En fait, tous les personnages dans mes films s'appellent Jean. C'est peut-être une sorte de coquetterie d'écriture mais j'aime bien l'idée qu'il y ait des prénoms qui se déplacent de film en film. Et en plus, c'est un prénom générique mais identifiable et pas connoté. J'aime bien cette association entre Jeanne et Jean, ça fonctionne bien.
Ce qui fonctionne bien aussi, c'est l'alchimie entre ceux qui les incarnent, Blanche Gardin et Laurent Lafitte. Comment s'est passé le tournage avec eux ?
Je me suis retrouvée avec un casting de gens extrêmement talentueux, extrêmement expérimentés, bien plus que moi puisqu'ils sont tous les deux scénaristes en plus. Et donc c'était un tournage d'une immense exigence. Il n'y a pas droit à l'erreur. Mais c'est intéressant parce que, de toute façon, je suis habituée à faire de l'animation donc ce que je tourne, soit je l'utilise, soit je le jette. Et bien là, en fait, c'était dans la même veine, c'est à dire qu'il fallait bien bosser.
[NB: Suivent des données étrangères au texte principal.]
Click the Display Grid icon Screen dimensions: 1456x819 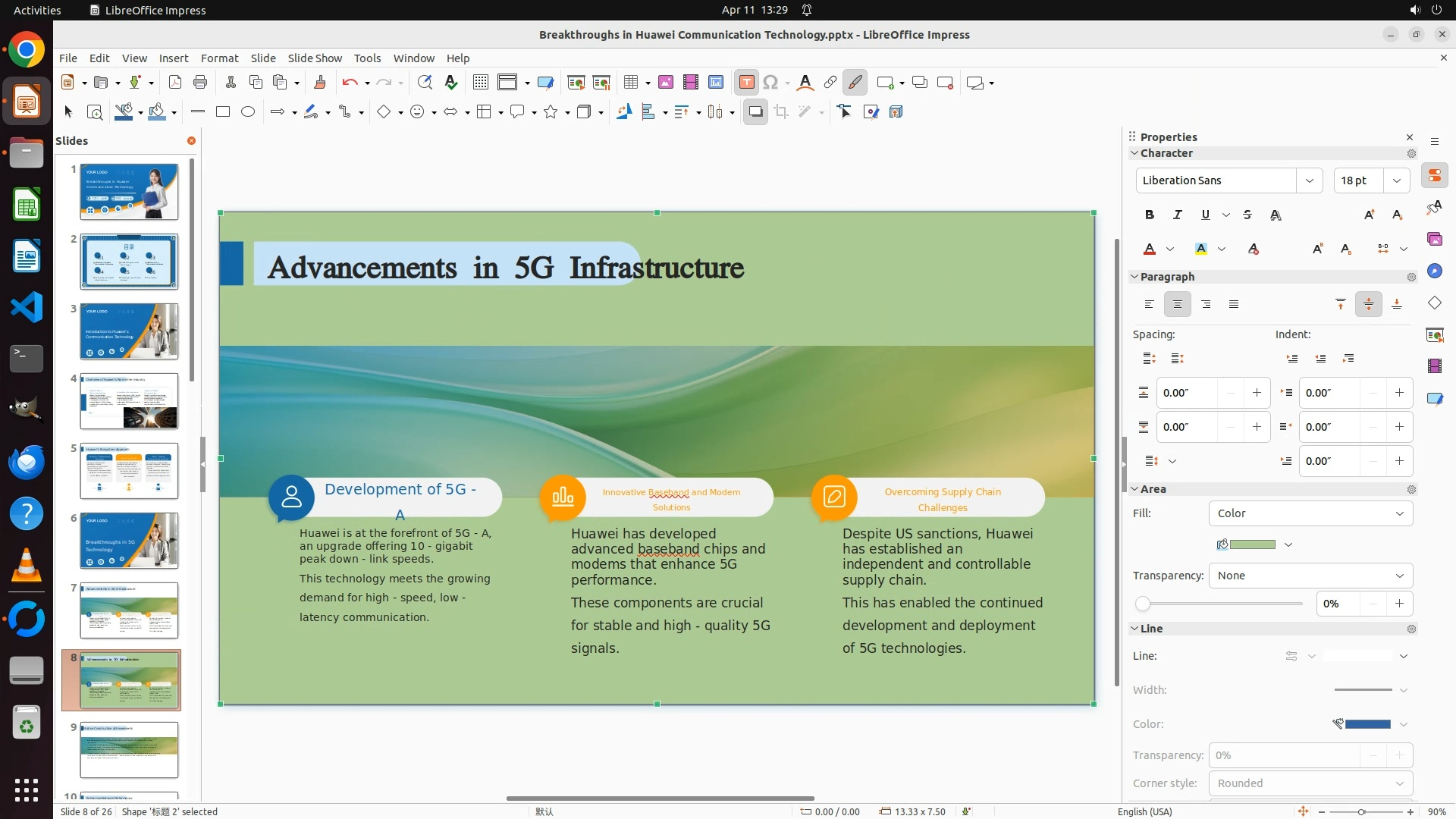[480, 83]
Mais c'était une telle joie de les voir jouer ensemble. C'était tellement génial à filmer l'association de ces deux très gros acteurs et en plus avec une proposition de grande sobriété. Comme le film comporte déjà sa dose de grotesque, le jeu des comédiens ne pouvait pas du tout l'être. Il fallait de la sobriété et de la tendresse.
Vous transportez vos personnages à Lisbonne, au Portugal. Qu'est-ce qui a motivé ce choix de lieu ?
Je voulais faire une comédie de l'angoisse, de la dépression et en fait ça m'est arrivée lors d'un voyage professionnel à Lisbonne. La ville était sublime et les décors somptueux mais j'étais déprimée. Le fait de voir une ville aussi belle et de sentir que tous mes sens étaient coupés, c'était presque une provocation. Il y avait la mer qui scintillait et ces superbes immeubles multicolores mais j'étais malheureuse comme des pierres.
Et c'est encore pire de ressentir ça dans un endroit magnifique que dans un endroit laid. Et puis Lisbonne, c'est la madone sacrificielle d'une Europe en crise qui a fait payer certains pays et pas d'autres. C'est une ville qui a été vendue, dont tout le monde prend des photos sans s'intéresser aux locaux. Ça raconte aussi notre Europe.
Ça raconte également une course au succès avec le parcours de Jeanne et son grand projet qui tombe à l'eau. C'est d'autant plus punitif pour une femme lorsqu'elle est face à l'échec après avoir eu son grand moment de gloire.
Exactement, c'est tellement important de réussir. On met tellement en avant la réussite des femmes de manière hypocrite. Cette valorisation de la femme qui fait tout - celle qui a une carrière, des enfants et un couple heureux - c'est un mensonge absolu parce qu'en fait c'est dévaloriser chacun des éléments de cette vie là et c'est demander aux femmes de faire ce que les hommes n'ont jamais fait.
On a jamais mis en couverture d'un magazine un homme qui était un excellent père et un chef d'entreprise. Ce qui ne veut pas dire que c'est un mauvais père. Mais c'est débile de dire ça. C'est comme si on pouvait diviser sa vie en deux parties et on ne demande ça qu'aux femmes. C'est une vision hyper spéculative de la vie socialement juste.
Un autre aspect important du film qui ajoute énormément de chaleur c'est sa musique. Celle de Flavien Berger.
En fait, c'est mon ami depuis les études et il a fait la musique de tous mes films, y compris les énormes ratages, y compris les projets étudiants que personne n'a jamais vu. J'ai aussi réalisé certains de ses clips et on forme un duo d'immense amitié et de collaboration artistique depuis dix, quinze ans.
Donc, il a évidemment fait la musique de Tout le monde aime Jeanne. Il faut savoir que Flavien est une des premières personnes à qui je parle de mes idées. Quand je commence à écrire, il se penche sur la musique et la travaille avant que je tourne. Il est capable de me livrer trois heures de musique ! J'écoutais de la musique sur le plateau qu'il avait déjà composé juste en imaginant l'histoire.
Est-ce que vous avez déjà d'autres projets de longs métrages en cours ?
Oui, je suis déjà en train d'écrire, parce que l'envie de poursuivre dans cette direction est forte. Mais c'est secret pour le moment.
Propos recueillis par Mégane Choquet le 23 mai 2022.